Staff Report

 

     A group of beachside homeowners is mailing a flier to every house in eastern Delray Beach that outlines its efforts to prevent a clinic from housing large numbers of people in recovery in single-family neighborhoods. The mailing also urges residents to contact state and federal lawmakers to support the effort.

    The Beach Property Owners Association (BPOA) said that nearly 2,000 houses east of the Intracoastal Waterway and about 200 on the west side will receive the mailing during the week of Jan. 16.

    “We’ve had so many questions sent to us in e-mails and phone calls, we wanted to keep our membership informed,” said Andy Katz, vice-president of the BPOA board, which represents some 500 property owners.

  The mailing, expected to cost the BPOA about $3,000, explains the BPOA’s as well as the city’s efforts in the past several weeks to prevent the Caron Foundation from operating transient housing, known as sober houses in the rehabilitation trade, in single family neighborhoods near the ocean.

      But following a meeting with a Caron representative on Thursday, Jan. 12, Katz said the non-profit drug and alcohol treatment center said it intended to proceed with plans to house up to 14 recovering alcoholics or drug abusers in million-dollar-plus beach-area houses, despite the recent outcry from residents.

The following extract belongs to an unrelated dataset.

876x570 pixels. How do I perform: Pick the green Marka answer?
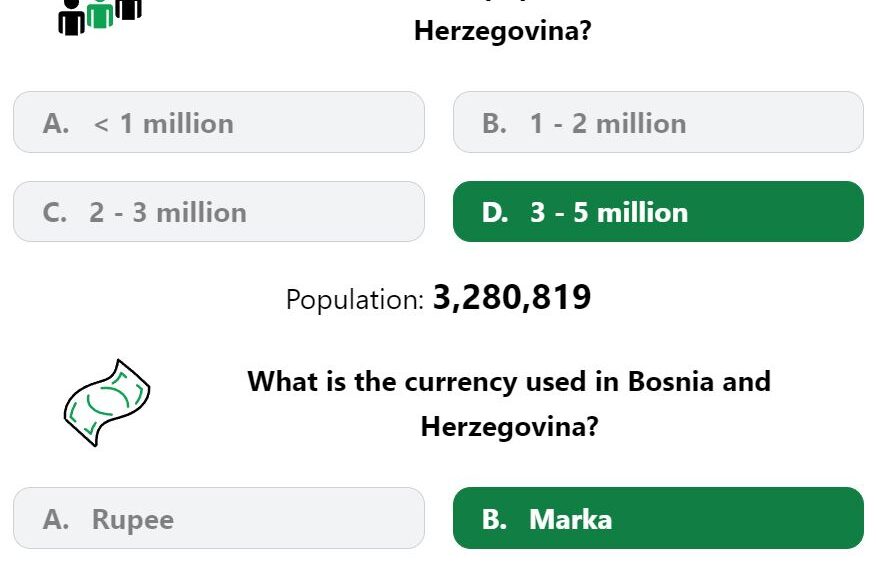pyautogui.click(x=658, y=518)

       Andrew Rothermel, Caron’s Florida chief operating officer, told Katz and other BPOA members that Caron had purchased two beach-area houses where recovering alcoholics or drug abusers could stay during treatment.

    They would be “highly motivated patients of influence and affluence,”  according to a fact sheet Rothermel gave the BPOA members. They would receive clinical counseling at Caron’s Boca Raton facility and would use the houses only for meals and rest, according to the fact sheet.

  Each patient would have a private bedroom and bath, with six in one house and eight in the other. The stays would be for 60 days or longer, but patients would not have their own cars and would be driven for treatment in unmarked vehicles, the fact sheet stated.

    Pennsylvania-based Caron came under intense public outrage and scrutiny last month when word leaked out that it planned to operate as many as two ocean-side sober houses to assist wealthy business executives, actors and athletes fight their addictions in well-appointed comfort.

      The city last spring approved Caron’s request for a sober house at 740 N. Ocean Blvd. to house up to seven recovering addicts. Caron bought the house through a local attorney in March 2011 for $1.6 million.

      On Dec. 19, 2011, Caron sought a second “reasonable accommodations” waiver of the city’s ordinance that limits to three the number of unrelated people living in single-family neighborhoods. That house is believed to be at 1232 Seaspray Ave., which had been on the market for $2.995 million. The house was sold early in January, but the buyer has not been revealed.

   Caron has refused to divulge the addresses of the two houses it purchased, claiming to do so would violate the medical confidentiality of addicts in recovery.

  The BPOA mailing said that the city has 45 days to study the Seaspray Avenue request to allow up to seven unrelated people living in the house while they are in recovery. If the city limits or rejects the request, Caron has 30 days to appeal to the City Commission.

    The BPOA has urged the city to limit the number of unrelated “renters” who could live in a house during the course of a year as well as limiting the number of times a house could be rented from six times per year to twice annually.

     “We believe this will reduce the damage done to stable single-family neighborhoods due to transient use,” the flier says.

      The BPOA also suggested that in medium density residential districts, (RM), where there are “effectively, no limits on turnovers,” that a maximum number of six rentals per year be enforced.

     The organization notes that rehab house operators have been able to “trump” local zoning ordinances by applying for “reasonable accommodations” waivers as provided under the federal American with Disabilities Act. Courts have ruled that addicts are disabled, and thus protected under ADA.

    BPOA leaders urged residents in the mailer to ask their federal and state lawmakers to find a solution.

     “We believe a fair and compassionate balance can be achieved between the mandates of the ADA and the interests of families in protecting their homes and neighborhoods.”

    But Rothermel told The Coastal Star last month that courts have consistently sided with the rights of recovering addicts when cities attempted to restrict where they may live.

     “They suffered in court and spent a tremendous amount of money fighting it,” he said.